True, Magento has moved on from version 1.7 to 1.8, but that was mostly rolling out bug fixes. And it still has some serious flaws which haven’t been addressed. Any real progress seems to be stalled while awaiting for Magento 2.0, the version rumoured to be heavily influenced by eBay, its new owner. This should be a real leap forward and should make Magento the top dog again. But the fact remains, 2.0 is still far from being ready.

And then there is X-Cart 5. While it technically follows up on X-Cart 4, it is a rebuild version of this decently successful shopping cart. Basically X-Cart 5 is to X-Cart, what Magento 2.0 should be be to Magento 1.8. And with X-Cart having a rapid development cycle, this could mean X-Cart 5 takes the lead – at least for small- and medium sized business, which is where X-Cart is at its best.

So what is wrong with Magento?

That is a good question, because they clearly didn’t become this big by being a flawed product. But to remain this big, they really need to work on some of the downsides.

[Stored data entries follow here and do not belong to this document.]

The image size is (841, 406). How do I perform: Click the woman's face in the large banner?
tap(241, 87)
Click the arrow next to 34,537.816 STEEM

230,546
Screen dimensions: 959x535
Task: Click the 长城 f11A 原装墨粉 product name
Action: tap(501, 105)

While it’s overall a great product, the main reasons of concern are:

  • The large file system and database setup, along with the inefficiencies this brings.
  • The complicated theming system that requires many files for each part of your layout. This is the best example of the file system’s inefficiency.
  • Lack of mobile support. They do have some (very) expensive apps, but lack a decent mobile or responsive theme. All they have is a buggy one that doesn’t do much for your site.
  • Not listening to feedback. This despite being open source and having a community edition to get feedback. Developers are constantly asking for a rebuild of the file system, a more efficient database and mobile support. But they are not being heard.

What about X-Cart?

What does X-Cart bring to the table? Well, for one, a feature set that comes close to Magento (still not close enough though). But what’s more important for you as a developer, is that they know Magento’s flaws and they’ve ensured their product is better.

This means:

  • A more efficient file system (half of Magento’s) and database setup.
  • An easier templating system. Templating will be something you have to learn, but it helps if you don’t have to wade through tons of files for a few simple adjustments.
  • Mobile! They made it an integrated part of their product, which is always better than adding stuff later on.
  • Warm hugs for every developer. They know who to love, and make sure you feel welcome and supported as a developer. Naturally, this means they respond to your feedback.

Looks good right? And while I am the first to admit that Magento is a perfect solution for large and enterprise-sized business, X-Cart does seem to be a really good alternative for the “smaller” guys (we are still talking about web stores with potentially millions in revenue annually). Only downside: X-Cart comes with a price. But you can start at $99 for a license that includes mobile, so that shouldn’t be too big of a problem.

See them in action

To see how it all comes together, I’ve included an example of Magento’s insane file system and database in my video, and I show you how X-Cart looks under the hood. I also take a look at the attribute system of both products. I’ve always found this to be a great part of Magento, and was curious how X-Cart handles this (a little less fancy I’m afraid). What you don’t see in the video is the use of pre-defined attributes. It is possible with X-Cart though, just not as I show it unfortunately.

Please note that in this trial version you can’t work with pre-defined settings (like color for the apple). However, X-Cart has confirmed it does work when you get a paid license.

And to round it off, I will show you how mobile should be done.

Enjoy watching the video, and let me know in the comments what you think of both systems (or any better alternatives).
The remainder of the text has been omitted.